So our company, AK Steel, said: Look, this is not accurate. But these
duties were put in place anyway by China. It reduced the exports by 92
percent from Ohio to China. So the United States--rightfully so--took
China to the World Trade Organization and won the case because the
facts were on our side. We won the case, but China appealed it--without
removing the duties.
So this all takes time. Meanwhile, you are losing market share.
Instead of immediately removing the duties, when they lost the appeal,
China chose to run out the clock, only dropping their tariff a couple
weeks before the WTO forced them to do it. So American-made GOES was
kept out of China for 5 years. This process took 5 years and cost
American workers millions of orders.
Meanwhile, the U.S. domestic producer sought relief from their
government by going to the ITC as well as the ITA--the International
Trade Commission and the International Trade Administration--and they
found the domestic industry was not injured in a case against producers
from several countries, including Japan, Germany, China, and Poland,
despite surging imports and dropping prices. So on the one hand, they
were not able to sell in China for 5 years and lost a lot of market
share and millions of dollars. On the other hand, when they went to
their own government to ask for a little relief on this product coming
in, they were not able to show injury despite surging imports and
dropping prices.
The provisions we have simply clarify that when a producer--a U.S.

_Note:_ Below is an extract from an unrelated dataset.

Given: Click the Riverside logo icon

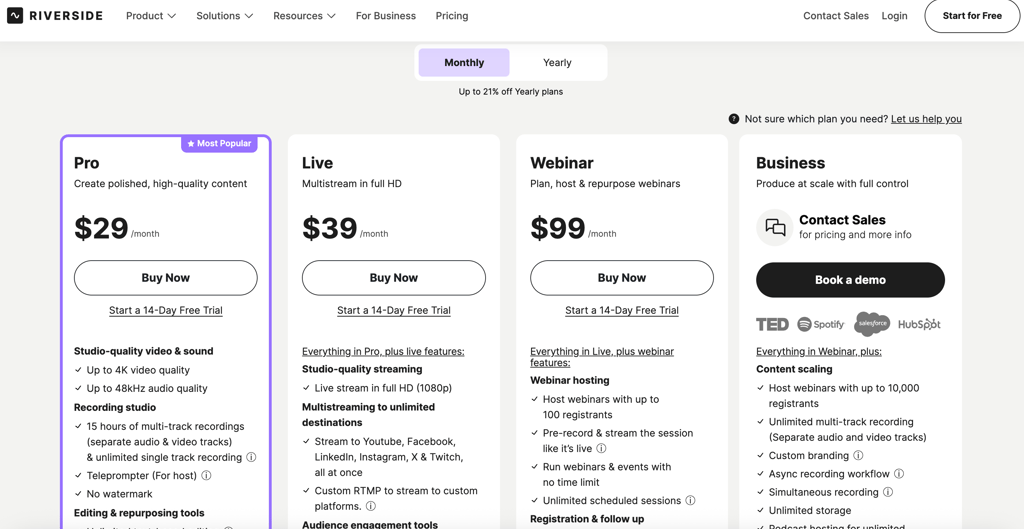Looking at the screenshot, I should [15, 16].
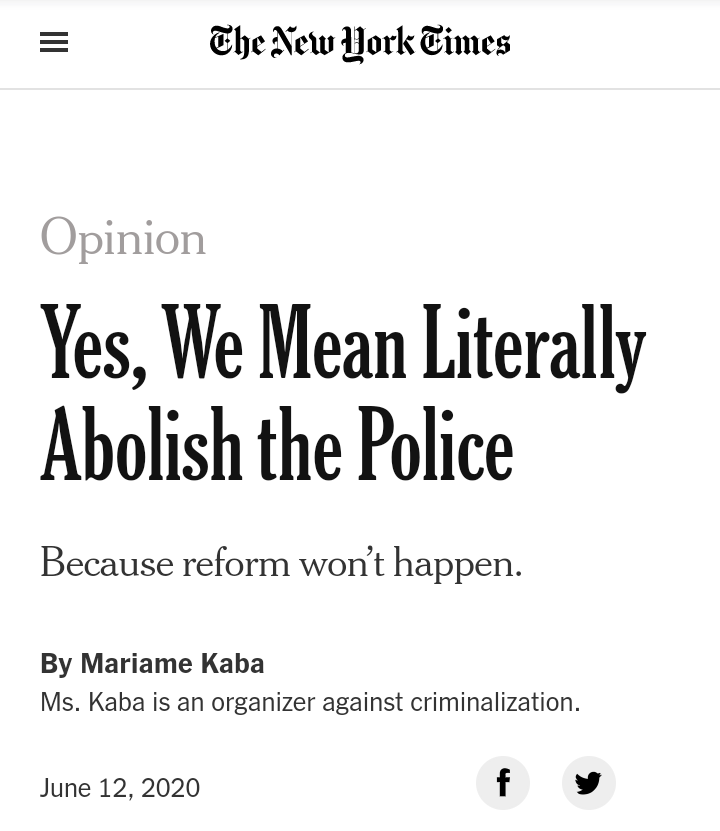This screenshot has width=720, height=831.
Task: Click the June 12, 2020 publication date
Action: 120,788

company--is injured, when it is material injury as was defined in the
statute, they shouldn't have to wait until after the factory is closed
and workers are laid off for us to stand up for our workers.
By the way, just last month these GOES producers were cut out of
another large international market. The European Union announced it
would be imposing duties on this same electrical steel from the United
States, again putting millions of dollars of exports at risk.
So our provision is an attempt to help level this playing field. It
is WTO-consistent; in other words, it doesn't violate our international
obligations. It simply clarifies what ``material injury'' means. It
goes back to the original statutory language and makes it easier for
American companies to seek
[[Page S3229]]
the relief they deserve. This is going to help protect millions of
American jobs that otherwise could be at risk because our trade laws
haven't kept up with international commerce.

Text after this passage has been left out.